Your goal: Print every one of the lines below verbatim, with nothing changed.

· · · · ·

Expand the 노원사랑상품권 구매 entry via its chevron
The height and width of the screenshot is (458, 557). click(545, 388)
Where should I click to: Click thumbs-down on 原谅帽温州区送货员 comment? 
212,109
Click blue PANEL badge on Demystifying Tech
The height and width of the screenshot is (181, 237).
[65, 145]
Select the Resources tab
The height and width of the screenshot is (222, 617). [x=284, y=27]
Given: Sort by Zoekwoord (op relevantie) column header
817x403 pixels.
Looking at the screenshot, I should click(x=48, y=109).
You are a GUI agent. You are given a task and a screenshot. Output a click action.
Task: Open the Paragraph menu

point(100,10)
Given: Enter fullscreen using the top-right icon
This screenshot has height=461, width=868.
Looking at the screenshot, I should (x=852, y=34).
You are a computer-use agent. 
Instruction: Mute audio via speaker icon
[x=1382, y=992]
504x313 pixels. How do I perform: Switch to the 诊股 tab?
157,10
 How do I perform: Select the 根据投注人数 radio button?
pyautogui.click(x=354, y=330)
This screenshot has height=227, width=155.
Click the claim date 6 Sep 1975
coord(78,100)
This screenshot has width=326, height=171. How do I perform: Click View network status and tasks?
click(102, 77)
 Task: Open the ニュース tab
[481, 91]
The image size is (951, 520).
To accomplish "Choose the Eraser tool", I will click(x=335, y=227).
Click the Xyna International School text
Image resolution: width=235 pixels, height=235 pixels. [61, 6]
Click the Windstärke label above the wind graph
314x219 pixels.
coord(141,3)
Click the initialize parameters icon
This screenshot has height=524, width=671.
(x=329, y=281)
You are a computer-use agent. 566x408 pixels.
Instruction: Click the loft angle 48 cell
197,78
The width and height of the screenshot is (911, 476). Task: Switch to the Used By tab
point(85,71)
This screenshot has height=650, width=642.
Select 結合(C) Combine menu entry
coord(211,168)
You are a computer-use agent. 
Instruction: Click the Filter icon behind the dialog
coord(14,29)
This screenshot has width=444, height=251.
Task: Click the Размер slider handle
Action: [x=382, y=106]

· · · · ·

Task result:
Expand the 노원사랑상품권 구매 entry via its chevron
The height and width of the screenshot is (458, 557). click(545, 388)
Where should I click to: Click thumbs-down on 原谅帽温州区送货员 comment? 
212,109
Click blue PANEL badge on Demystifying Tech
The height and width of the screenshot is (181, 237).
[65, 145]
Select the Resources tab
The height and width of the screenshot is (222, 617). [x=284, y=27]
Given: Sort by Zoekwoord (op relevantie) column header
817x403 pixels.
Looking at the screenshot, I should click(x=48, y=109).
You are a GUI agent. You are given a task and a screenshot. Output a click action.
Task: Open the Paragraph menu

point(100,10)
Given: Enter fullscreen using the top-right icon
This screenshot has height=461, width=868.
Looking at the screenshot, I should (x=852, y=34).
You are a computer-use agent. 
Instruction: Mute audio via speaker icon
[x=1382, y=992]
504x313 pixels. How do I perform: Switch to the 诊股 tab?
157,10
 How do I perform: Select the 根据投注人数 radio button?
pyautogui.click(x=354, y=330)
This screenshot has height=227, width=155.
Click the claim date 6 Sep 1975
coord(78,100)
This screenshot has width=326, height=171. How do I perform: Click View network status and tasks?
click(102, 77)
 Task: Open the ニュース tab
[481, 91]
The image size is (951, 520).
To accomplish "Choose the Eraser tool", I will click(x=335, y=227).
Click the Xyna International School text
Image resolution: width=235 pixels, height=235 pixels. [61, 6]
Click the Windstärke label above the wind graph
314x219 pixels.
coord(141,3)
Click the initialize parameters icon
This screenshot has height=524, width=671.
(x=329, y=281)
You are a computer-use agent. 566x408 pixels.
Instruction: Click the loft angle 48 cell
197,78
The width and height of the screenshot is (911, 476). Task: Switch to the Used By tab
point(85,71)
This screenshot has height=650, width=642.
Select 結合(C) Combine menu entry
coord(211,168)
You are a computer-use agent. 
Instruction: Click the Filter icon behind the dialog
coord(14,29)
This screenshot has width=444, height=251.
Task: Click the Размер slider handle
Action: [x=382, y=106]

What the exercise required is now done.